It is a country full of evergreen trees, of mossy silver birches and watery maples, the ground dotted with insipid, small red berries and strewn with damp and overgrown rocks, – a country diversified with innumerable lakes and rapid streams.          H.D. Thoreau, Ktaadn

     We experienced terrain much like he describes on our visit to the Blagden Nature Preserve at Indian Point, pictured above.  The Nature Conservancy holds a strip of land that stretches past private properties down to Indian Point, an outcrop jutting into the Western bay that is home to the largest population of harbor seals north of Boston.  We went at high tide and couldn’t see the seals, but we could hear their grunting and jostling through the foggy bay waters.

Indian Point, Mount Desert Island

Most of our time in the island’s interior was spent in Acadia National Park itself, which was founded by George Dorr with huge support from John D. Rockefeller, Jr.  Rockefeller loved designing and building roads and bridges, but he didn’t like automobiles much.  The covenant he set on the 47 miles of carriage roads he built and donated still protects the park today.

                     Acadia carriage_1_1                Acadia horseman_1_1

The carriage ride showed us 5 of the 14 stone bridges in the park.  Our driver was a horseman from Pennsylvania who uses these horses for logging in the winter and hauls eight of them to Acadia each summer for some productive exercise!

     We did use our car to travel to the top of Cadillac Mountain, the highest point on the huge, glacier-scraped slab of granite that is Mount Desert Island.  We caught a brief respite in the cloudy mists that enveloped us much of the week and were able to see upper Frenchman’s Bay, the location of our cottage, the town of Bar Harbor and it’s namesake island, whose sandbar constitutes an extension of Bridge Street, accessible on foot or by vehicle during low tides, and Otter Point, whose cliffs make the beautiful scene photographed by Cara below.

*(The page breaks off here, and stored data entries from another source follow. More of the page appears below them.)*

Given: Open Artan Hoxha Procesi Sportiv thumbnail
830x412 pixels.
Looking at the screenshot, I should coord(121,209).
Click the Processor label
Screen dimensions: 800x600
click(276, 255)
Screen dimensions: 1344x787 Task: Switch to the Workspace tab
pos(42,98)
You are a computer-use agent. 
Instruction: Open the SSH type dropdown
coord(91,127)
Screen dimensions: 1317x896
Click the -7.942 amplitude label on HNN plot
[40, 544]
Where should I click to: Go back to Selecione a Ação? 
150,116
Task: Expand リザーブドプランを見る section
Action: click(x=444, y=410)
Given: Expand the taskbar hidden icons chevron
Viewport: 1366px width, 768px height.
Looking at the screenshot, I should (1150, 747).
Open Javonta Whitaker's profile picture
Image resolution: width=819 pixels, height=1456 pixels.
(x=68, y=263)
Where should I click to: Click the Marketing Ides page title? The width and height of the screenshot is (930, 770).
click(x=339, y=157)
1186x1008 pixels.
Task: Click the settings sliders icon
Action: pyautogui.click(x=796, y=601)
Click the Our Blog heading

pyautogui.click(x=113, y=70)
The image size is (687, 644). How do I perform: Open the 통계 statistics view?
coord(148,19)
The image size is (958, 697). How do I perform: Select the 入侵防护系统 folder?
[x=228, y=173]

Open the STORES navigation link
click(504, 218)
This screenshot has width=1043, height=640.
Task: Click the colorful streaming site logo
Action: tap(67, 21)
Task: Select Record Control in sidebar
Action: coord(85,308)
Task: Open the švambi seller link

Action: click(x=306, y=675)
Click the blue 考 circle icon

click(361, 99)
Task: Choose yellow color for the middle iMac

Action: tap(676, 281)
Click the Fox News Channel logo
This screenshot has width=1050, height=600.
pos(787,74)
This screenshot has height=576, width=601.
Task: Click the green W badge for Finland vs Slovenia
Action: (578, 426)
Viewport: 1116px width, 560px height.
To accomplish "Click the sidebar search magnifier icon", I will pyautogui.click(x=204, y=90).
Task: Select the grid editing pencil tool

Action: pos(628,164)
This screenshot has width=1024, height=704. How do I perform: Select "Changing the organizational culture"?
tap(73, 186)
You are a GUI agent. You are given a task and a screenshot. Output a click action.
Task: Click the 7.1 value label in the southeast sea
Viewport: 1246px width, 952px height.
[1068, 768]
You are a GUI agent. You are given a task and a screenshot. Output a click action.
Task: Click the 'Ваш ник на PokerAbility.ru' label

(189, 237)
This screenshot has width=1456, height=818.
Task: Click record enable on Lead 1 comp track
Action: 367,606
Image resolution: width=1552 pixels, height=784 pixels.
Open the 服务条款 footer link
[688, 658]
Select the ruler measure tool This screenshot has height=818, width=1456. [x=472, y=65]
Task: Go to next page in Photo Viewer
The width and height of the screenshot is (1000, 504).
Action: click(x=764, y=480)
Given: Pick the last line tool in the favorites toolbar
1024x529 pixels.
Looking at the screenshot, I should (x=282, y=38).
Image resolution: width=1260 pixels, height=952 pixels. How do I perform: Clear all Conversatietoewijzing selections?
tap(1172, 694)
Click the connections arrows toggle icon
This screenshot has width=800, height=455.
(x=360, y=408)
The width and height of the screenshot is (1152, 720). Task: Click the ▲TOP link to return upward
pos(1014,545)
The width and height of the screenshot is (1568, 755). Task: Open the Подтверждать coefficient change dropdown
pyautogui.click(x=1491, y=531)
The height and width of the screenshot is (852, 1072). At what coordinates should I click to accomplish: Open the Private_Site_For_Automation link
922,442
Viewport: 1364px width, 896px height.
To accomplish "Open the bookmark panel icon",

Cara and I are both point-n-shoot folks, but we both had some luck on this trip, displayed in the photo albums linked at the end of this post.  Below is my shot of upper Frenchman’s Bay.  The triangular protrusion just to the right of center is Sand Point, where we stayed.  We could walk at low tide and see all kinds of barnacles, clams and sometimes starfish.

  starfish by Cara_1_1  purple starfish by Cara_1_1 starfish in water by Cara_1_1

The geology available right below our cottage was also amazing.  We saw smaller versions of the caves and natural bridges to be seen on the bay islands from our nature cruise boat.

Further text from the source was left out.